Can you revise the entries below so that each "computer-use agent" becomes "desktop assistant", with everything else left as it is?
--- start GIVEN INFORMATION ---
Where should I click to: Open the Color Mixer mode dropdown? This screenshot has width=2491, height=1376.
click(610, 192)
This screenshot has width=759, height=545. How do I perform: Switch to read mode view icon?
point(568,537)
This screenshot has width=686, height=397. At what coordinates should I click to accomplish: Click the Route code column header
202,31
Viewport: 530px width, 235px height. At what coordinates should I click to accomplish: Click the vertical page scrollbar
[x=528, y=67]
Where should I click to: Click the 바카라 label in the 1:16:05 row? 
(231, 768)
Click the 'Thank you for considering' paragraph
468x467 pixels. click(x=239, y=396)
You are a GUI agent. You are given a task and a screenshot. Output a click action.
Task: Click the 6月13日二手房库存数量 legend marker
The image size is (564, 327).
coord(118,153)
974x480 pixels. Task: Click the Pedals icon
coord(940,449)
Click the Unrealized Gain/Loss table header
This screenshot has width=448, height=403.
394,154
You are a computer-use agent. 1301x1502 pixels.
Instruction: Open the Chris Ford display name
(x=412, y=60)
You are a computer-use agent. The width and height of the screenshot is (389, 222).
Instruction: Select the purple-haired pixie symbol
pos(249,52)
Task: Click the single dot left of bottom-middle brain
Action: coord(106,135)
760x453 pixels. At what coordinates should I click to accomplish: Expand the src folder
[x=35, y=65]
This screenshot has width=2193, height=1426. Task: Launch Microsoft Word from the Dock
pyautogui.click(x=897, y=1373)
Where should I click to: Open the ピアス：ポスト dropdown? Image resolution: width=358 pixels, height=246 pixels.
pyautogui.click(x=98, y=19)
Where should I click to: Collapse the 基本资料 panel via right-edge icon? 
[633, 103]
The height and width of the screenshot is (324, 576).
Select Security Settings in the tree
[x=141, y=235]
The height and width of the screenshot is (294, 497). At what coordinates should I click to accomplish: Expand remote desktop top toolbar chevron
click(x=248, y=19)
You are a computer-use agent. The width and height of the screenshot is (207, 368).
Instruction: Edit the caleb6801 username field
--- end GIVEN INFORMATION ---
**RESPONSE:**
Where should I click to: Open the Color Mixer mode dropdown? This screenshot has width=2491, height=1376.
click(610, 192)
This screenshot has width=759, height=545. How do I perform: Switch to read mode view icon?
point(568,537)
This screenshot has width=686, height=397. At what coordinates should I click to accomplish: Click the Route code column header
202,31
Viewport: 530px width, 235px height. At what coordinates should I click to accomplish: Click the vertical page scrollbar
[x=528, y=67]
Where should I click to: Click the 바카라 label in the 1:16:05 row? 
(231, 768)
Click the 'Thank you for considering' paragraph
468x467 pixels. click(x=239, y=396)
You are a GUI agent. You are given a task and a screenshot. Output a click action.
Task: Click the 6月13日二手房库存数量 legend marker
The image size is (564, 327).
coord(118,153)
974x480 pixels. Task: Click the Pedals icon
coord(940,449)
Click the Unrealized Gain/Loss table header
This screenshot has width=448, height=403.
394,154
You are a desktop assistant. 1301x1502 pixels.
Instruction: Open the Chris Ford display name
(x=412, y=60)
You are a desktop assistant. The width and height of the screenshot is (389, 222).
Instruction: Select the purple-haired pixie symbol
pos(249,52)
Task: Click the single dot left of bottom-middle brain
Action: coord(106,135)
760x453 pixels. At what coordinates should I click to accomplish: Expand the src folder
[x=35, y=65]
This screenshot has width=2193, height=1426. Task: Launch Microsoft Word from the Dock
pyautogui.click(x=897, y=1373)
Where should I click to: Open the ピアス：ポスト dropdown? Image resolution: width=358 pixels, height=246 pixels.
pyautogui.click(x=98, y=19)
Where should I click to: Collapse the 基本资料 panel via right-edge icon? 
[633, 103]
The height and width of the screenshot is (324, 576).
Select Security Settings in the tree
[x=141, y=235]
The height and width of the screenshot is (294, 497). At what coordinates should I click to accomplish: Expand remote desktop top toolbar chevron
click(x=248, y=19)
You are a desktop assistant. The width and height of the screenshot is (207, 368).
Instruction: Edit the caleb6801 username field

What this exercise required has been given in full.